* _EXERCISE INSTRUCTIONS_: Carry on the driveway sealer forum thread below from its final post, adding the next reply in the same tone.

* _SELECTED PASSAGE_:

That is the product I used, but didn't do as well as you.  Mine came up in big thick chunks.  I wondered if I had put it on too thick.  I never saw so many cracks as I got after using this product.  
I did like the way it went on.   Looked like a bucket of gel that melted as soon as I started to spread it around.


----------



## milleo (Jul 17, 2012)

save$ said:


> That is the product I used, but didn't do as well as you. Mine came up in big thick chunks. I wondered if I had put it on too thick. I never saw so many cracks as I got after using this product.
> I did like the way it went on. Looked like a bucket of gel that melted as soon as I started to spread it around.


Mine said "No Stir" but I had to stir the crap out of it. And no I didn't put it on thick...You did all the prep work and I only swept mine off....I got Lucky?


----------



## Eatonpcat (Jul 17, 2012)

DexterDay said:


> Keeping it coated also keeps it looking new and protecting the minor cracks from getting to large...
> 
> My driveway is almost a "grey" now. Where it looks black and brand new after coating.
> 
> ...


 
Told you yer gettin' lazy Mad Dog!


----------



## btuser (Jul 17, 2012)

save$ said:


> That is the product I used, but didn't do as well as you. Mine came up in big thick chunks. I wondered if I had put it on too thick. I never saw so many cracks as I got after using this product.
> I did like the way it went on. Looked like a bucket of gel that melted as soon as I started to spread it around.


 

A couple reasons it may have come up. You may have put it down too thick (it's a lot like paint) so when it dried it cracked and didn't really bond with the pavement but flaked itself off. I'm not sure, but I think it also matters what else you've put down, so if you've sealed over coal-tar vs asphalt you may get a bonding issue.

It makes it look pretty, and will seal minor cracks. But if you've got cracks it's because the base has shifted not because the top has worn out.


----------



## save$ (Jul 17, 2012)

btuser said:


> A couple reasons it may have come up. You may have put it down too thick (it's a lot like paint) so when it dried it cracked and didn't really bond with the pavement but flaked itself off. I'm not sure, but I think it also matters what else you've put down, so if you've sealed over coal-tar vs asphalt you may get a bonding issue.
> 
> It makes it look pretty, and will seal minor cracks. But if you've got cracks it's because the base has shifted not because the top has worn out.


The original was HD's basic grade (1 of 3).  I bought the next grade up, the "airport" grade.  I think it went on too thick.  When it dried, it had hundreds of  surface cracks.   
After I pressure clean it this time, I am going to use a thiner product.   I would be better off with two thin layers.  live and learn.   I've collected my share of bumps along the way.

* _AVAILABLE DATA_:

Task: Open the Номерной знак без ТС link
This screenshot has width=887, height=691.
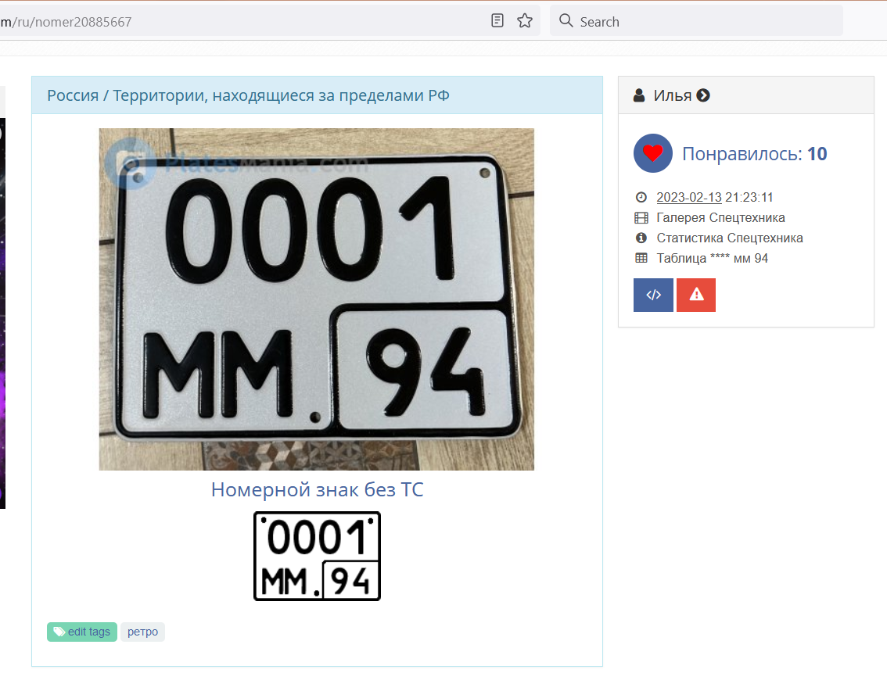Action: [x=317, y=490]
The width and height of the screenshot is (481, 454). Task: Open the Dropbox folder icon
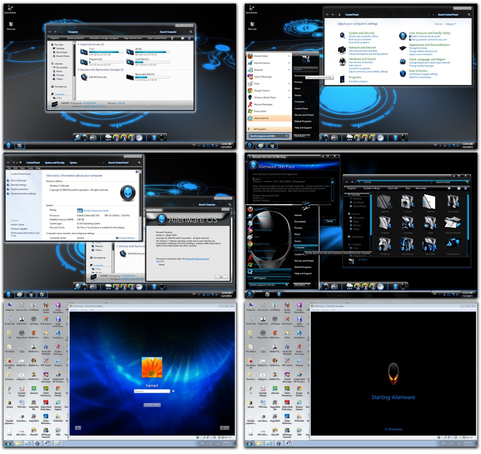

* _TASK RESULT_:
----------



## save$ (Jul 19, 2012)

Went to Lowes, got the basic grade.  Read a lot of reviews,  the sum of it was not to waste your money on the super grades. After the failure of the expensive stuff, why not get the same stuff the contractors use.  Did the prep,  pressure wash,  did all the edging. Filled the cracks.  Then the wife and I put down 7 of those 5 gallon buckets. This stuff didn't stink anywhere near so bad as the last stuff did.  Says two coats, but I will be planning on everyother year, so one coat is fine with me.  If you take your time, even an old over weight geezer like me can do it.   I saved nearly $200 by doing it ourselves.


----------



## DexterDay (Jul 19, 2012)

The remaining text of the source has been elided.